One of the hosts made the comment that as she gets older she has found that she does more of the things that she wants to do. I can’t recall which host made this comment, but I found myself agreeing with her. At least, at first.
Someone then made this comment: Do you make commitments with friends-say for dinner, or a get together-when you are already too booked? If you do, and you are already feeling overwhelmed, then why are you making these other commitments?
I have found in the past year or so, probably since having my second baby and really growing stronger with my company, that I have started to back out of these types of commitments. I feel bad about it. I know that to really nurture a friendship you have to make a point of going out with friends. If you want to start a new friendship, which I’ve had to do since we moved last year, you must do the same thing.
Honestly, though, I don’t have the energy at the end of the day to go out and do these things. First of all, I’m working all day long either taking care of the kids, the house, other responsibilities or my company. Then I have class one night a week, and while I enjoy the content-advanced web design-I am so tired by Thursday night when I go to class. Of course I liven up once there, as I’m sure I would if I were to go out and see a movie with friends, but thinking about going out twice in one week? Crazy!
So I’ve gotten bad about keeping in touch with or going out with friends. Yet I can’t seem to figure out how I can fit everything that I want to do into my busy life.
This troubles me. I know that I have a great group of friends that I’ve made here, and lately they have been asking me to go out, see a movie, or even offering to watch my kids so I can get my nails done or have a little time to myself. Sometimes I wonder if I look completely frazzled or tired, they seem so nice about doing this for me! And yet as much as I really want to have a girl’s night out, or even some alone time, I’m finding it difficult to gather up the energy to do this.

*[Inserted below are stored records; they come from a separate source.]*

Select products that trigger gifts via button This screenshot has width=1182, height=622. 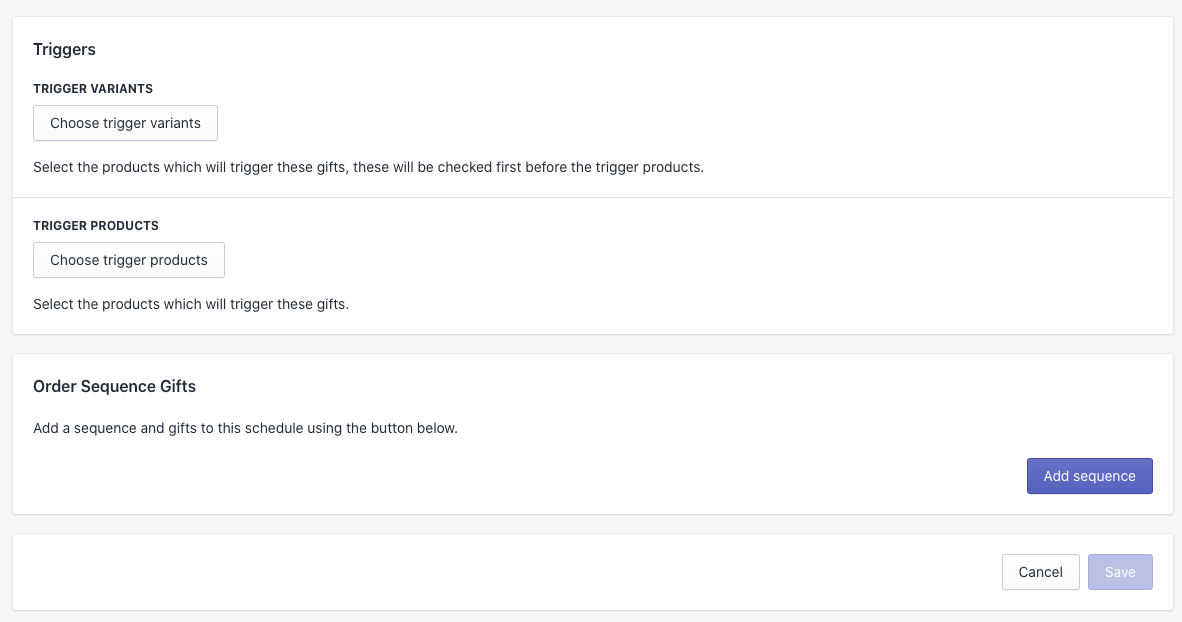(x=129, y=260)
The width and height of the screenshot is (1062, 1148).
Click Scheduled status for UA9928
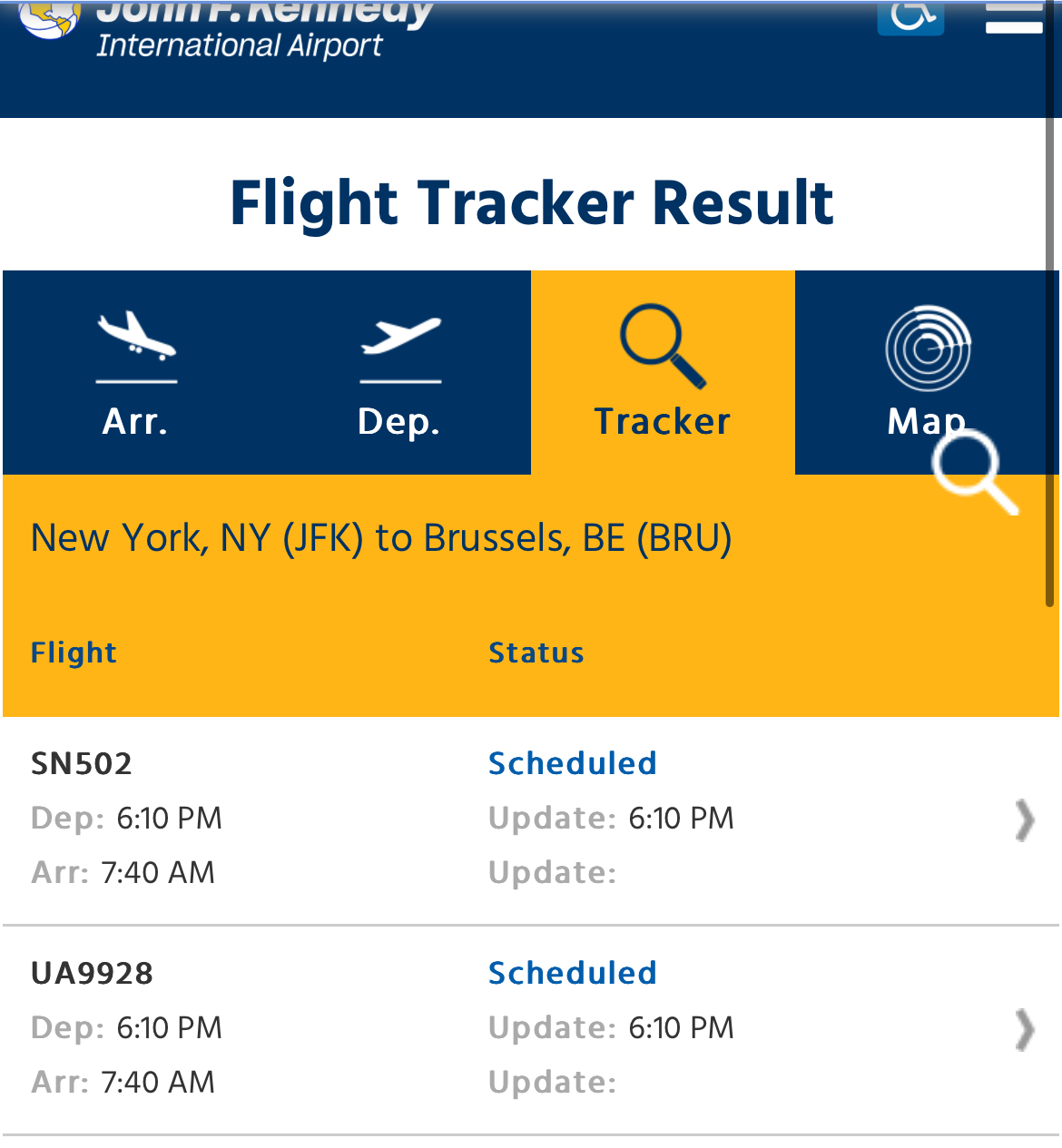pyautogui.click(x=572, y=973)
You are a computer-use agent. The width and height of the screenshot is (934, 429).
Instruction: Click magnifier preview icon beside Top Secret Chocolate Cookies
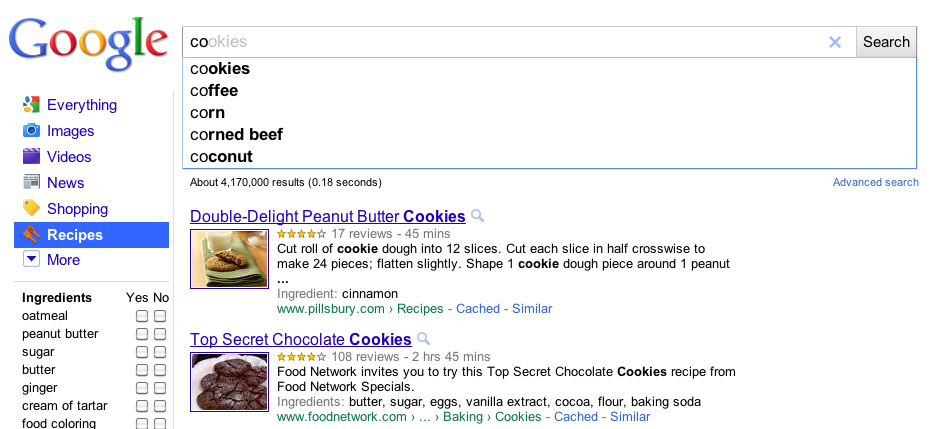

So this Monday I’m tossing this question out to you: Do you find that you are overextending yourself in order to maintain friendships? Once you do keep the date, do you feel refreshed and rejuvenated after?
I know that I would, if I could only get up the energy to get out the door on these nights.
As my daughter’s holiday tape sings, Just put one foot in front of the other . . . but what happens when you are just so tired you can’t even get that foot off of the floor!